SQL Schema - ababaian/serratus GitHub Wiki

Overview

Serratus SQL Database is an ordered and accessible way to access the entire collection of Viral Summary Reports) in the project along with additional metadata.

There are two primary ways to access the SQL server:

  1. Tantalus, the R-package companion to Serratus
  2. pgadmin4 or your favorite PostgreSQL program

Connection Details

  • Endpoint: serratus-aurora-20210406.cluster-ro-ccz9y6yshbls.us-east-1.rds.amazonaws.com
  • Database: summary
  • Username: public_reader
  • Password: serratus

SQL Schema - Nucleotide

The nucleotide (nt) search was the first large SRA search using the Serratus architecture.

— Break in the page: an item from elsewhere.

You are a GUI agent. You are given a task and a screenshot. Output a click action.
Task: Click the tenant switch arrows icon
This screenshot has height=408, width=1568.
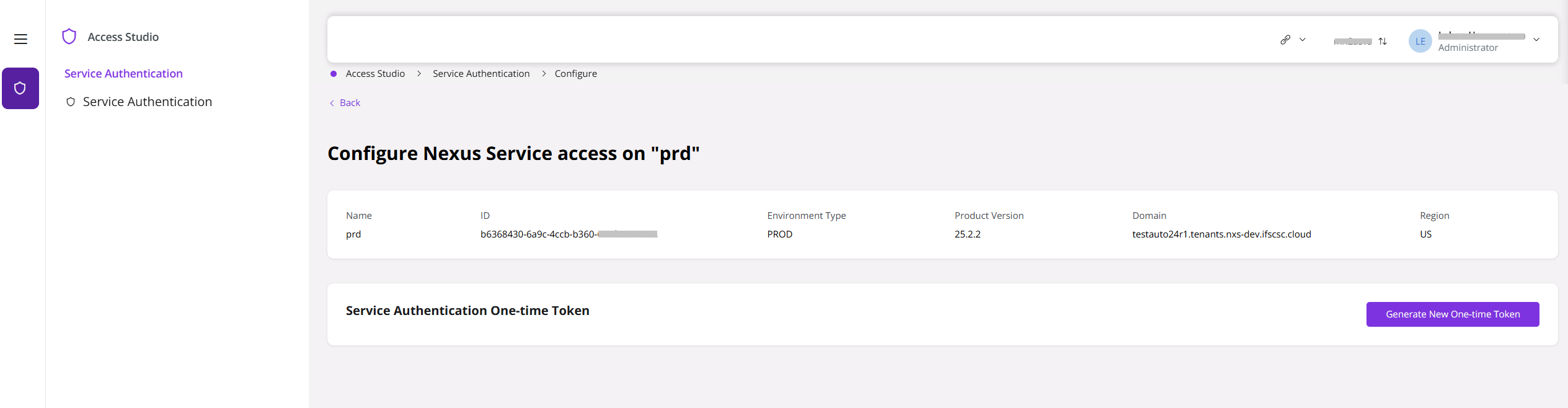(x=1383, y=41)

Read more about it and explore results at https://serratus.io/explorer/nt.

nsra

nsra is the first line of the summary file, where the data for the SRA, reference genome, and date is present. This table has a one-to-many relationship with the other tables, all linked by the SRA accession run_id.

Columns:

  • run_id: SRA run accession for the analysis represented in the summary file
  • read_length: ?
  • genome: Name of the reference genome used for analysis
  • date: Date the summary file was generated

nfamily

nfamily corresponds to per-viral family pangenome. Reads from all virus accessions (nsequence) are pooled to increase sensitivity (especially for divergent viruses). Detecting a virus of interest is best done initially on the family level, followed by a specific search within matching entries.

Columns:

  • run_id: SRA run accession for the analysis represented in the summary file
  • family_name: Name of the family of the pan-genome that is being analyzed
  • coverage_bins: Coverage cartoon generated, giving a picture of the quality of alignment throughout the specific sequence
  • score: Score given for the quality of the alignment
  • percent_identity: Percent identity of the sequences aligned (wrt the reference genome)
  • depth: Depth of the sequence
  • n_reads: Number of aligned reads
  • n_global_reads: Number of global aligned reads
  • length: Pangenome length
  • top_genbank_id: Top accession
  • top_score: Top accession score
  • top_length: Length of the top accession
  • top_name: Study name linking to the top accession

nsequence

nsequence corresponds to lowest level of sequence-matches. Each reference sequence with mapped reads is an entry.

Columns:

  • run_id: SRA run accession for the analysis represented in the summary file
  • family_name: Name of the family of the pan-genome that is being analyzed
  • sequence_accession: Name of the accession
  • coverage_bins: Coverage cartoon generated, giving a picture of the quality of alignment throughout the specific sequence
  • score: Score given for the quality of the alignment
  • percent_identity: Percent identity of the sequences aligned (wrt the reference genome)
  • depth: Depth of the sequence
  • n_reads: Number of aligned reads
  • n_global_reads: Number of global aligned reads (excludes soft-clipped reads)
  • length: Length of accession
  • virus_name: Study name linking to the accession

SQL Schema - RdRp

The RdRp (rdrp) search was another large SRA search using the Serratus architecture. Read more about it and explore results at https://serratus.io/explorer/rdrp.

rsra

This is the same as the nsra table but for the RdRp search.

rphylum

This is analagous to the nfamily table but for the RdRp search and on the phylum level.

rfamily

This is the same as the nfamily table but for the RdRp search.

rsequence

This is the same as the nsequence table but for the RdRp search.